SELECTED PASSAGE:
┄┄┄┄┄┄

The VIX, or Volatility Index, is a measurement of how much implied risk there is in the stock market. It is comprised of a series of call- and put-options of varying lengths bought and sold on the S&P 500, and the actual VIX number is a measurement of the spread between those option prices. Traders will buy and sell call options if they believe the underlying security will go up, and will buy put options if they believe the underlying will go down. A higher number for the VIX means the price of a call and a put is wider apart, making there more ‘implied risk’ in the market, while a lower number means those options spreads are tighter, and less risky. For context, the VIX typically spikes during times of volatility and settles for longer periods of time when there is not as much.

What is telling about the 2017 stock market rally is that the VIX hit levels not seen since before the turn of the millennium. Not on the high side, which would indicate higher volatility, but on the lower side. Throughout almost all of 2017, the VIX declined from 14.04 to 9.22. For historical context, in 2008, the VIX peaked at 41. Volatility levels this low suggest that not only were spreads between buys and sells in the market extremely tight, but also explained why there were so few days of 2017 with more than a 1% move up or down. Investors seemed so sure that tax cuts and deregulation would spur the market to go even higher that they were actively making it play out that way. And it certainly showed; The S&P 500 index, as measured by the security ticker SPY, rose from $223.53 on 12/29/2016 to $266.86 on 12/29/2017, a 19.4% upward move. By many metrics, 2017 was a seller’s market.

┄┄┄┄┄┄

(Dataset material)
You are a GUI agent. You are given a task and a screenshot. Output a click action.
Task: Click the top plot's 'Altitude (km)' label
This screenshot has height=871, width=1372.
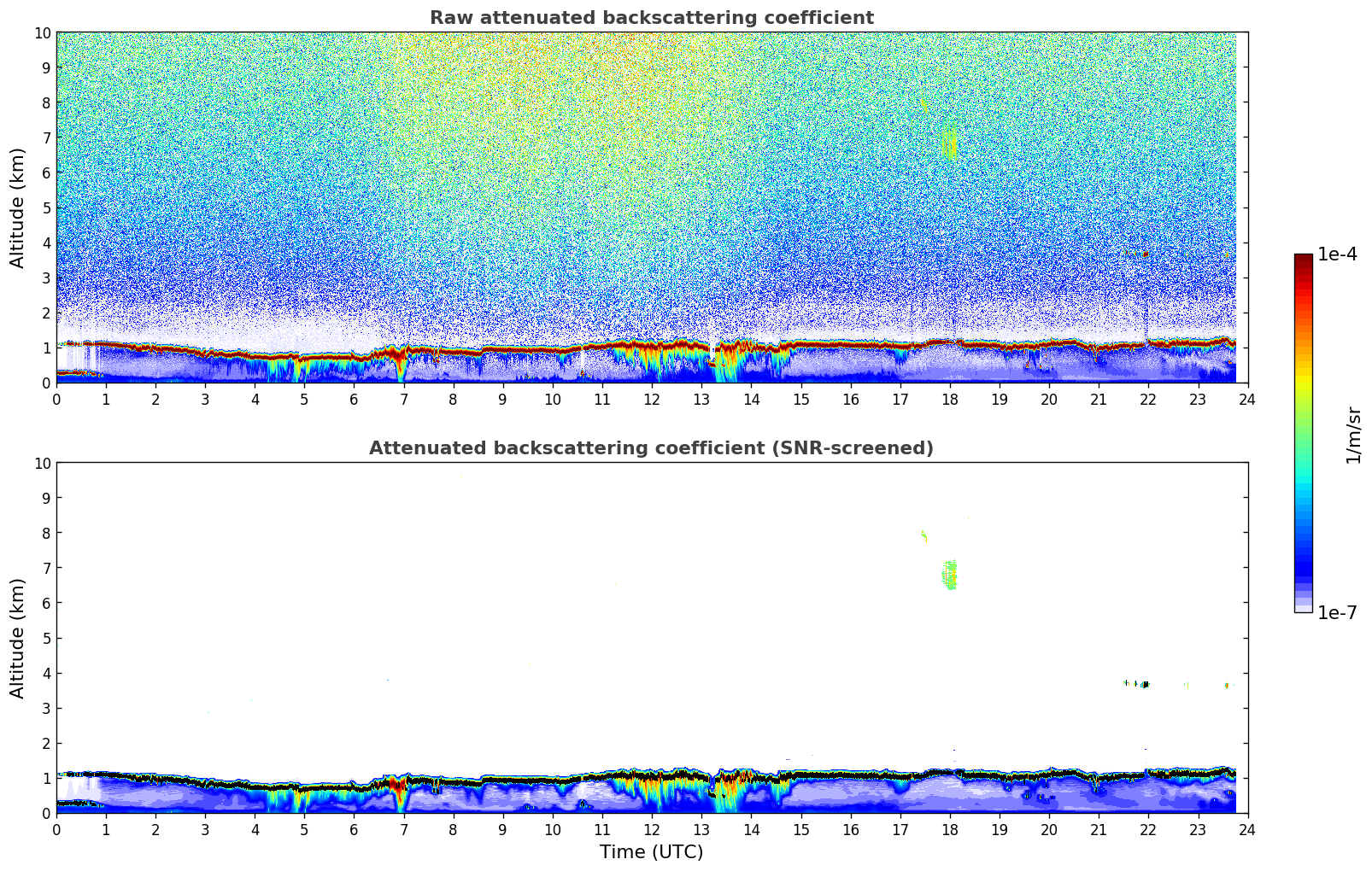coord(18,208)
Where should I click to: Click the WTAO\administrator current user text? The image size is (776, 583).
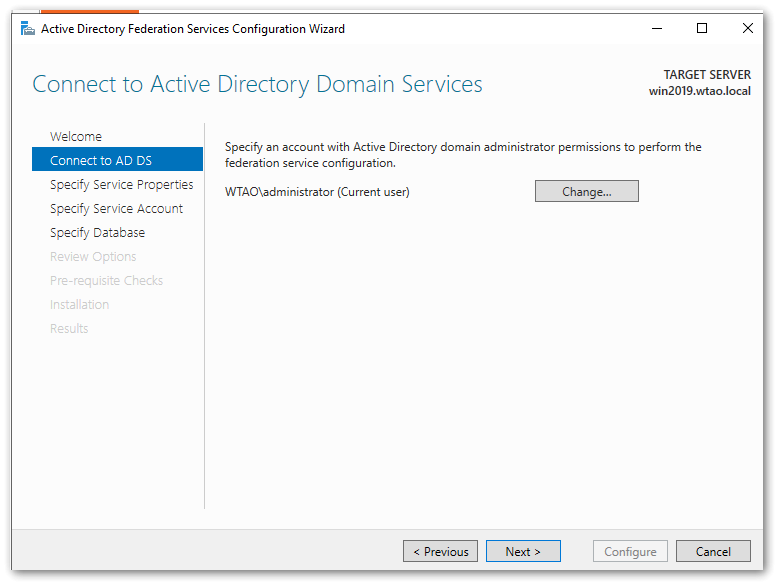(317, 192)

┄┄┄┄┄┄

WHAT NEEDS TO BE DONE: Write the next part of the passage on the VIX and the 2017 stock market rally, starting after its final sentence.

WRITTEN RESPONSE:
2018, however, has not panned out the same way, and what was sunshine and roses last year may have started to show its vicious underbelly this year. NAFTA renegotiation talks have gone nowhere, China has created a new TPP alliance with the other 11 Pacific Rim nations without the US, and recent tariff actions have given rise to retaliatory measures and worries about a global trade war. The willingness of politicians and nationalist economists to rely on the strength of the US economy will likely be pushed to new extremes this year, as it is looking more likely that US consumers will be shut out, on at least some level, from the broader global growth we are already seeing. The Eurozone has had their strongest year of growth ever in 2017, at 2.5%, and China’s lofty ambitions to connect the world in trade has profound implications for global supply chains and international relations.

China, the E.U., and Tariffs all should have their own blog posts and thus do not belong in this one. Suffice it to say, however, that recent events have made it more challenging for companies to grow while being based in the US, and is starting to reflect in their stock prices.


Given all this, how should retail investors proceed with investing? Enter Fundamental Analysis.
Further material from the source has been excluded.